Yo no creo que la pintura sea hacer cuadros en serie más o menos bonitos, más o menos "triunfados". La pintura es mucho más. Y ningún periodista me hará creer en esos "triunfos" aunque me los muestren respaldados por galerías prestigiosas y prólogos de grandes escritores No creo que los escritores sepan mucho de pintura. Y en cuanto a las galerías prestigiosas, habría que saber cuales son y en qué radica su prestigio. Las galerías son negocios simplemente. Aquí en París, en Bogotá, Nueva York, Tokyo o donde se quiera. Aun las más serias y mejores tienen pintores malos, simplemente porque se venden. Por eso no creo que el hecho de exponer en una galería más o menos buena indique la calidad del pintor. Olvidan que las galerías son negocio y que el mundo del arte se ha vuelto un mercado en el cual Colombia está empezando a figurar como comprador. Comprador no sólo de artistas colombianos. Y, en el fondo, ¿por qué no lo harían? En París, la galería Loeb tiene tres pintores colombianos, incluyendome a mí. Claude Bernard tiene otros tres y, en Nueva York, la galería Aberbach ha expuesto ya por lo menos siete pintores colombianos. Esto no significa que seamos mejores ni peores que los que exponen solo en Bogotá. Pero a veces me pregunto: ¿qué sucedería si, de repente, el mercado colombiano desapareciera? ¿Quién seguiría vendiendo, a qué precios y en dónde?
S.: El mercado es producto de sus propias leyes. ¿No cree que hay, más bien, un extraordinario retraso de la crítica con respecto al auge del mercado?
L.C.: No pienso que la crítica esté retrasada. Creo que la crítica ha desaparecido simplemente del mundo del arte colombiano. La crítica seria ha sido devorada por el periodismo espectacular. Los pocos críticos que quedan se alejan cada vez más del público defendiendo una vanguardia tan etérea y artifical, que la seriedad de su labor se pierde ante la pequeñez de lo que defienden. Quieren de buena fe que Colombia participe de los refinados placeres espirituales de la vanguardia y esperan humildemente que alguien del Museo de Arte Moderno de Nueva York descubra que no somos inferiores.
Olvidan que el arte nunca se ha hecho en función del arte como tampoco se hace en función de las ventas. Hay en Colombia artistas de la venta, vendedores de arte, pensadores de arte, artistas que no piensan y otros que de tanto pensar no pueden hacer nada más. En las revistas y en la televisión se habla de "triunfos" y en los museos se susurran "conceptos". ¡Que entre e diablo y escoja!, como se dice vulgarmente.

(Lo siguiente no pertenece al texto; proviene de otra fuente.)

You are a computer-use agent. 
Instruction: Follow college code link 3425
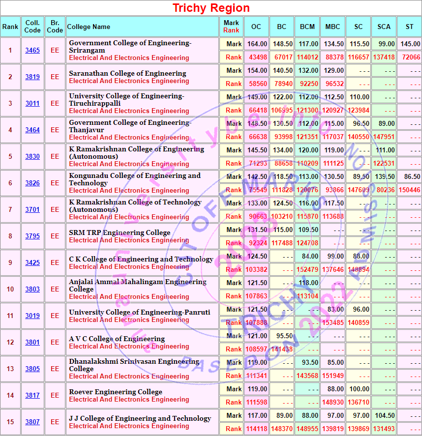(x=32, y=263)
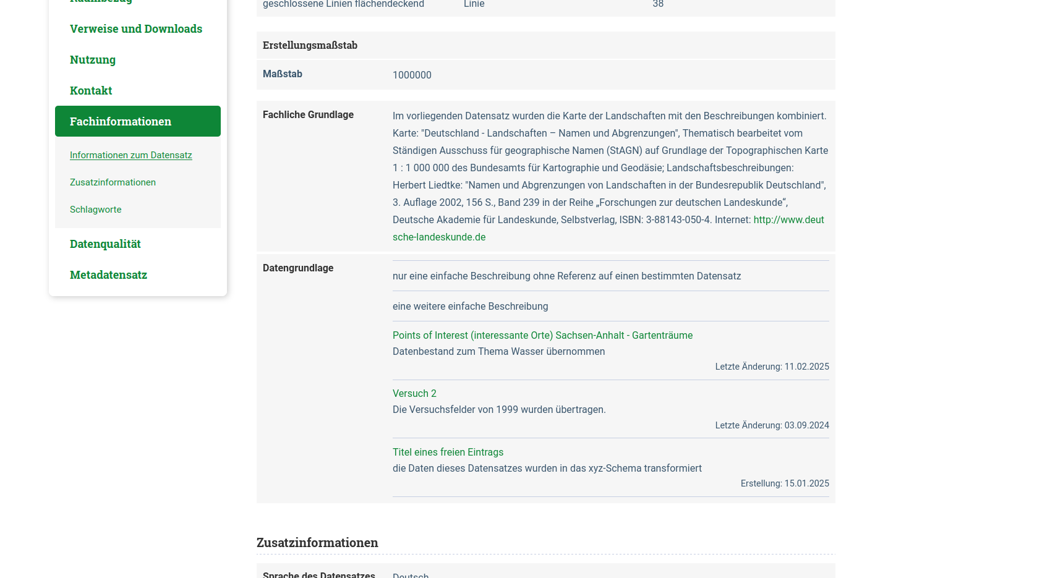Open Zusatzinformationen in the sidebar submenu
Screen dimensions: 1037x578
[x=113, y=182]
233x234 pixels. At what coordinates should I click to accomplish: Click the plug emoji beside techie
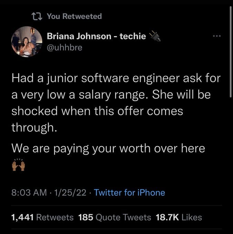pyautogui.click(x=155, y=36)
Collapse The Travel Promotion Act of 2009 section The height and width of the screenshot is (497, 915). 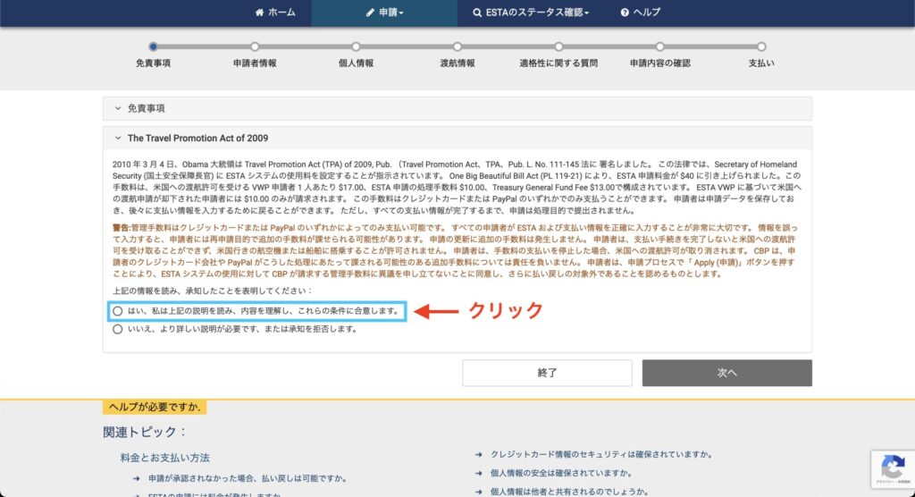(118, 139)
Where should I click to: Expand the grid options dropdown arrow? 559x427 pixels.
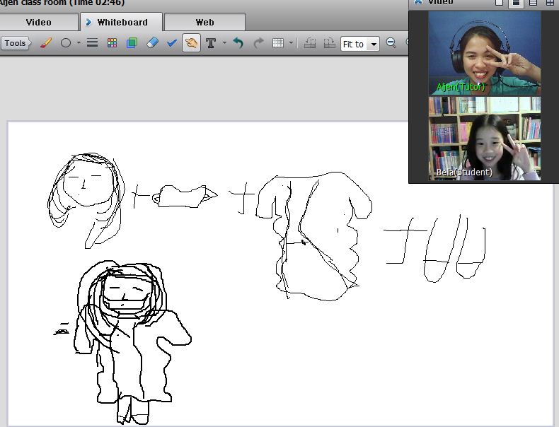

Por mi lado pienso que no hay nadie, en este momento en Colombia, que llene una función crítica constante. Alguien que diga con argumentos claros y serios qué cosas son buenas malas y por qué. Lo ideal tampoco sería un crítico sino varios. Con opiniones distintas. Con "conceptos" distintos, como se dice ahora, para que no se establezca una dictadura de la crítica. Los críticos se equivocan a menudo pero la falta de critica es aún peor, pues permite que se juzgue el arte solo en función de su éxito comercial.
En este sentido, las intervenciones de Marta Traba me parecen sanas paral el arte colombiano. Tal vez se equivoca en muchas de sus apreciaciones pero es incontestable que ella representa otra manera de ver y de juzgar. Un contrapeso a la ideología vanguardista de los museos de arte moderno y a los desenfrenos del mercado. Por eso no me extrañan las polémicas que ella ha suscitado. Son normales porque desde que ella se fue no ha surgido un crítico de arte con tanta personalidad. Esas controversias confirman, sin embargo, que Colombia está necesitando un debate serio a nivel de la crítica. En el país hay cada vez más pintores, más galerías, más revistas de artes, más exposiciones y más ventas, pero siguen faltando los críticos que, como Marta Traba, analicen y ayuden a comprender lo que está sucediendo en el arte colombiano.